BEGIN DATA LISTING

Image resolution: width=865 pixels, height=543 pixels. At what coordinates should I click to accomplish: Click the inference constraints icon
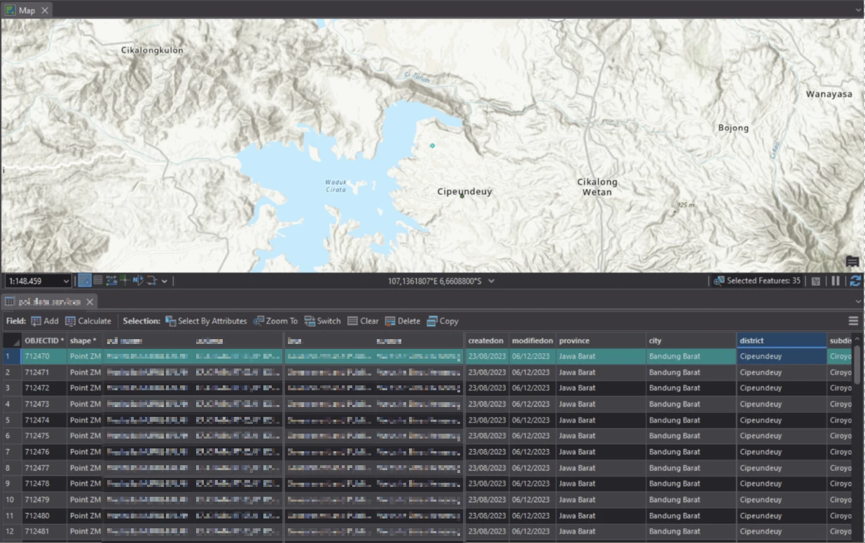coord(125,281)
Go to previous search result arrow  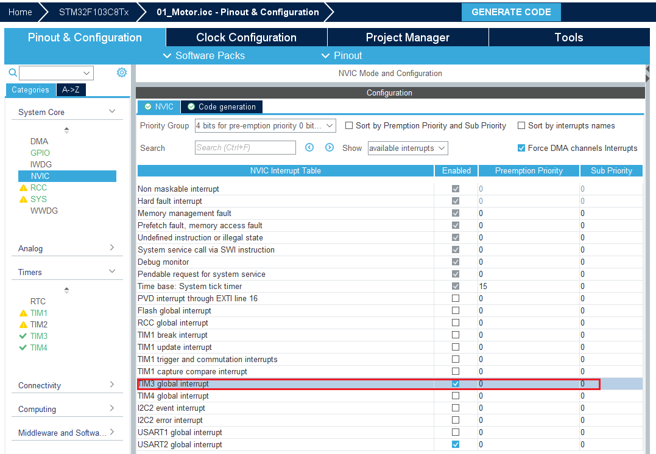tap(309, 148)
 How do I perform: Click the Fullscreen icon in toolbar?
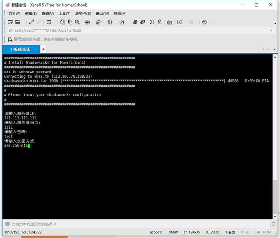pyautogui.click(x=151, y=22)
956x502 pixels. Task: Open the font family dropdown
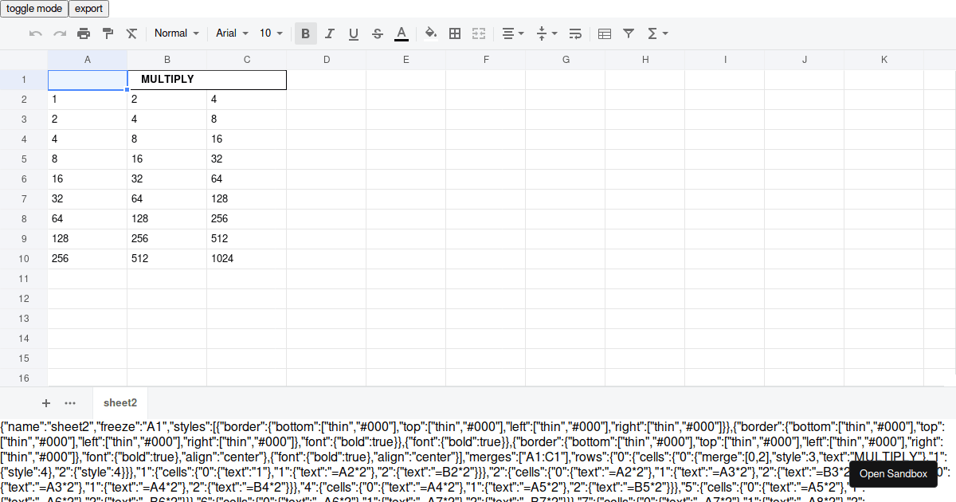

END DATA LISTING

__TASK OBJECTIVE__
Everything from the line with "How do I perform: Click" through the last line of the listing should be retyped exactly, with both end lines kept and the pictures left out.

__SOLUTION TO THIS TASK__
 How do I perform: Click the Fullscreen icon in toolbar?
pyautogui.click(x=151, y=22)
956x502 pixels. Task: Open the font family dropdown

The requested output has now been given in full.